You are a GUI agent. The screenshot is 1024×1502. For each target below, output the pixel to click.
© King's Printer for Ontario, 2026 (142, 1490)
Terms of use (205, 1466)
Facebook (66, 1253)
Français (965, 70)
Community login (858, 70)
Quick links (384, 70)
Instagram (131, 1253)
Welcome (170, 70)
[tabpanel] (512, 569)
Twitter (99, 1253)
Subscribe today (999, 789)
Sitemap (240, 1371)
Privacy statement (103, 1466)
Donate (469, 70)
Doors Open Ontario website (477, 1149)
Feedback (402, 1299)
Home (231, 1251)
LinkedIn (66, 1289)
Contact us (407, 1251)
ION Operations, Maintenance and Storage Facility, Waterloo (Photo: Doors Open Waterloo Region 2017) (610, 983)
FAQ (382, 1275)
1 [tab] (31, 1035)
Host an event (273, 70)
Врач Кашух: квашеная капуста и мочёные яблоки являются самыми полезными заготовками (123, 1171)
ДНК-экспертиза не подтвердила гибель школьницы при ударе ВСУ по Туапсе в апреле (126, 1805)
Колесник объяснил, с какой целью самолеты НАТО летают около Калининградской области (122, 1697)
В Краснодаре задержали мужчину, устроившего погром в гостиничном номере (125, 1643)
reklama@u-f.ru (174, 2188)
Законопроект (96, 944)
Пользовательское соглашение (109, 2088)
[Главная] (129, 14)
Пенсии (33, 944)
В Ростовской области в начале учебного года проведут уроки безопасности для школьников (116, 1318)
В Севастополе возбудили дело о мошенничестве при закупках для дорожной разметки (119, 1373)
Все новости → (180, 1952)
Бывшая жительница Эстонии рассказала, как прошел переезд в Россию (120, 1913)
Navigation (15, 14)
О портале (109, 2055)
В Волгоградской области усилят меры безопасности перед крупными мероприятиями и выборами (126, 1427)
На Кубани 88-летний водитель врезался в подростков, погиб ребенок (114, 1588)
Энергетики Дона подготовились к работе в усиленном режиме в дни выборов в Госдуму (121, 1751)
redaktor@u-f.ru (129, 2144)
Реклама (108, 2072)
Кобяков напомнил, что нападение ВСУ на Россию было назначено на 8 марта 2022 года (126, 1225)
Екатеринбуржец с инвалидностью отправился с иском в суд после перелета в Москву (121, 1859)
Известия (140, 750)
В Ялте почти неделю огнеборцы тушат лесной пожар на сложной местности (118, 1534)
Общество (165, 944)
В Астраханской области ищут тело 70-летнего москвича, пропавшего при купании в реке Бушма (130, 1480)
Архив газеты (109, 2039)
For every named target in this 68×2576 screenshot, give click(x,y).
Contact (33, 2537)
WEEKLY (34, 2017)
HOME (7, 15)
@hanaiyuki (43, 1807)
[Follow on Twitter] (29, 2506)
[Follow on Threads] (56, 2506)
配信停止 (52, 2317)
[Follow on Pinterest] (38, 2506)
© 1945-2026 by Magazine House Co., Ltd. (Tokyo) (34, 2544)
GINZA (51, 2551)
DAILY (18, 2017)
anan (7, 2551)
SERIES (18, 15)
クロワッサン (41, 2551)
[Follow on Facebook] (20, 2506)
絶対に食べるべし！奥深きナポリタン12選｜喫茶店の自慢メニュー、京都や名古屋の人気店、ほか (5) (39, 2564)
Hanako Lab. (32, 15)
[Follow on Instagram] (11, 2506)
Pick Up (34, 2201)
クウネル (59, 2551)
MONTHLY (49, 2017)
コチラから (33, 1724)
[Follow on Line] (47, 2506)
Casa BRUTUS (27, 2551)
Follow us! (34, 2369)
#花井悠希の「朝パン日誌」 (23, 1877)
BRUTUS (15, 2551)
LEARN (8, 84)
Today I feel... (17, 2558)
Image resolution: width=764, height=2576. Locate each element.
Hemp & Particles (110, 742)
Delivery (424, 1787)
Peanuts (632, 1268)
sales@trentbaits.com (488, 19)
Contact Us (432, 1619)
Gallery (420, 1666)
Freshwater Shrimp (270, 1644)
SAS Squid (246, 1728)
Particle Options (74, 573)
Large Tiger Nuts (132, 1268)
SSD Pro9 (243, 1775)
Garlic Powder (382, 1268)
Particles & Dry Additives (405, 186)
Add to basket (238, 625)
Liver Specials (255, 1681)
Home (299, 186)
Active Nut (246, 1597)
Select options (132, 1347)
^^^^
Exercise aim: Write out, from the lines above, only those from the line with "DAILY (18, 2017)" to the line with "SSD Pro9 (243, 1775)", exactly as given, including the first and the last.

Task response:
DAILY (18, 2017)
anan (7, 2551)
SERIES (18, 15)
クロワッサン (41, 2551)
[Follow on Facebook] (20, 2506)
絶対に食べるべし！奥深きナポリタン12選｜喫茶店の自慢メニュー、京都や名古屋の人気店、ほか (5) (39, 2564)
Hanako Lab. (32, 15)
[Follow on Instagram] (11, 2506)
Pick Up (34, 2201)
クウネル (59, 2551)
MONTHLY (49, 2017)
コチラから (33, 1724)
[Follow on Line] (47, 2506)
Casa BRUTUS (27, 2551)
Follow us! (34, 2369)
#花井悠希の「朝パン日誌」 (23, 1877)
BRUTUS (15, 2551)
LEARN (8, 84)
Today I feel... (17, 2558)
Image resolution: width=764, height=2576. Locate each element.
Hemp & Particles (110, 742)
Delivery (424, 1787)
Peanuts (632, 1268)
sales@trentbaits.com (488, 19)
Contact Us (432, 1619)
Gallery (420, 1666)
Freshwater Shrimp (270, 1644)
SAS Squid (246, 1728)
Particle Options (74, 573)
Large Tiger Nuts (132, 1268)
SSD Pro9 (243, 1775)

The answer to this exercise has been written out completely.